What's more important: being in the Dow Jones industrial average, or showing the world you're too cool for conventions like splitting your shares? It's a question that many are asking as the century-old benchmark tries to stay relevant in today's tech-driven economy.

At the center of the debate are Google and Amazon, which just soared past $1,000 a share after strong earnings.

Although no one doubts the internet giants would be near the top of any list of blue-chip companies, the sky-high shares would break the Dow, which weighs companies by price rather than market value. If they went in now and replaced the smallest members, the two stocks would account for 40 percent of the index.
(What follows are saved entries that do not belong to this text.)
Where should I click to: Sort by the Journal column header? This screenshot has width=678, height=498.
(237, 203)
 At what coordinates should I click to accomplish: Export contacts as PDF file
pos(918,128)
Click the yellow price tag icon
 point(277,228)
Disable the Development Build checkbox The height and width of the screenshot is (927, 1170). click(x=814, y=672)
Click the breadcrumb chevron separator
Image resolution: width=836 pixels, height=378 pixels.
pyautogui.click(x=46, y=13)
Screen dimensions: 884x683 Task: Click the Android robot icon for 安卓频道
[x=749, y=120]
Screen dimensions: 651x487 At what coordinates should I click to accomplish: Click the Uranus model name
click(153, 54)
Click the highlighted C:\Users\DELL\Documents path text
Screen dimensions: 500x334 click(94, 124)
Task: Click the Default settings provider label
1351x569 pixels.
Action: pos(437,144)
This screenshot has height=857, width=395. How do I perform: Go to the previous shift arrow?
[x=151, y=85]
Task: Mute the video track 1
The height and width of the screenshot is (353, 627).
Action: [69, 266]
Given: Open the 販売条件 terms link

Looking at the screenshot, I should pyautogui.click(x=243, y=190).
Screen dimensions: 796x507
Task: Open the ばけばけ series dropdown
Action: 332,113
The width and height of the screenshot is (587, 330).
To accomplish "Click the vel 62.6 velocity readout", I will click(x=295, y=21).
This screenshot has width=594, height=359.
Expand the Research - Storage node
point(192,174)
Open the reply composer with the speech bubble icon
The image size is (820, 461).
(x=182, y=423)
Part of the Dow's problem, at least among Silicon Valley acolytes, is that splitting stock is seen as downright old-fashioned, a fuddy-duddy relic of the 20th century. Driven by everything from index funds to peer pressure, only about 10 companies in the S&P 500 have split their stock annually since 2009, down from around 70 in the 1990s.

"They want to portray themselves as cutting edge, and the Dow industrial just is not that," said Jerry Braakman, chief investment officer of First American Trust in Santa Ana, Calif., where the firm oversees about $1.3 billion. "They'd rather have the cachet of high stock prices being indicative of high-flying tech stocks."

Three years ago, the Dow's overseers won a major battle when Apple Inc. carried out a 7-to-1 stock split and brought its shares in line with other members. Since then, the prejudice against splits has grown. There have been only five in the S&P 500 since January, the fewest in 25 years.

A slew of benefits come with equities trading in the three and four digits. According to a study published by Wolfe Research in August, high-priced stocks have lower volatility, less short interest and lower transaction costs.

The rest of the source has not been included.